Lex considered that for a moment, then switched topics. “There’s a temple to the pony goddess known as the Night Mare somewhere in this area, the Shrine of the Starless Sky. What do you know of it?”

The adlet paused for a moment, then shook his head, cringing slightly. “I’ve never heard of such a place.” As if anticipating Lex’s anger at the lack of information, he quickly continued, the words spilling quickly from his lips. “But Akna, who became our foremost shaman after her grandmother passed, might know of it! She has much mystical knowledge, and the spirits tell her many things! In fact” – seemingly desperate to please now, he nodded eagerly – “I bet she could tell you everything you want to know about that place! Or even take you to it!”

“Why bother?” snorted Shadow. “We’ve already got a map.”

Mystaria frowned. “We have a map, but it’s decades old, and doesn’t account for things like terrain hazards, dangerous creatures in the area, or how the heavy snowfall might have made certain paths more difficult.”

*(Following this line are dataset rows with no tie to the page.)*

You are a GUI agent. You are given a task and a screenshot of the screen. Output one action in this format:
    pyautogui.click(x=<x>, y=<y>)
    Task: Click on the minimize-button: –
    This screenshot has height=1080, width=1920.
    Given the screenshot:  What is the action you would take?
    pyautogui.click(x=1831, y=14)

Spinner glanced between Mystaria and their captive, raising a brow. “So you’re saying…what, exactly? That we should go ask for directions from a tribe of cannibals, one of whom we just killed, another of whom our unicorn friend here cursed, and in the company of a winter wolf, which we know they hate?”

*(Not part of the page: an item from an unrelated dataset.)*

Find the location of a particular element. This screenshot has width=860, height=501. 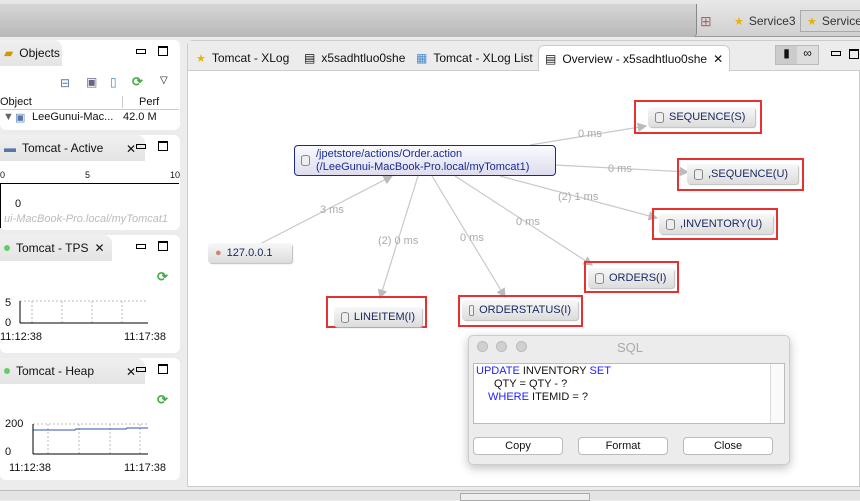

“Or,” countered Mystaria, “we go ask for help from a tribe of people whom we know are the enemies of the yetis we just fought, who don’t eat ponies the way said yetis do, and who might be able to save us a lot of time and trouble finding the place we’re looking for. Besides, we need to talk to them after what happened.”

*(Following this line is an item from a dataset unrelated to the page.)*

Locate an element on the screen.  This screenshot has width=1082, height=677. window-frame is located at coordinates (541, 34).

Valor raised a brow. “How do you figure?”

“She’s suggesting that, having killed one of their number and captured another, the remaining adlets might be preparing to retaliate against the pony communities nearby,” answered Lex, ignoring the relieved sigh that came from their captive upon hearing that no one else from his scouting party had lost their lives. “In which case, the situation is one that needs to be dealt with preemptively, since I have no intention of allowing that to happen.”

“Exactly,” nodded Mystaria. “So it might be worthwhile to try and deescalate any potential hostilities before they occur. There’s no point in saving everyone here from Grisela if we start a war with the adlets in the process.”

“Oh wonderful,” sighed Shadow. “This trek we’re on just keeps getting better and better. So now we’re going to pay a visit to a tribe of wolf-people? The same wolf-people who killed the yetis that almost killed us?”

“We did alright for ourselves fighting them just now,” shrugged Valor, to which Woodheart offered an enthusiastic chirp. “Besides, I think Woodsy is eager to talk to people who communicate with spirits the way she does.”

“And if they try anything,” added Solvei, glancing at their morose-looking captive, “we can just kill the rest of them.”

“Or not, please,” winced Thermal Draft. “I’d like to avoid more fights if we can.”

Her eyes slid to Lex as she said that, but the unicorn was already looking back at their prisoner. “You’re certain that your tribe’s shaman knows about the Night Mare’s temple?”

“I’m sure she must know something,” he insisted, nodding.

“Then you know what to do if you want to have any hope of having your fellows eat you once you die,” answered Lex, his lip curling in disdain. “Take us to this shaman of yours.”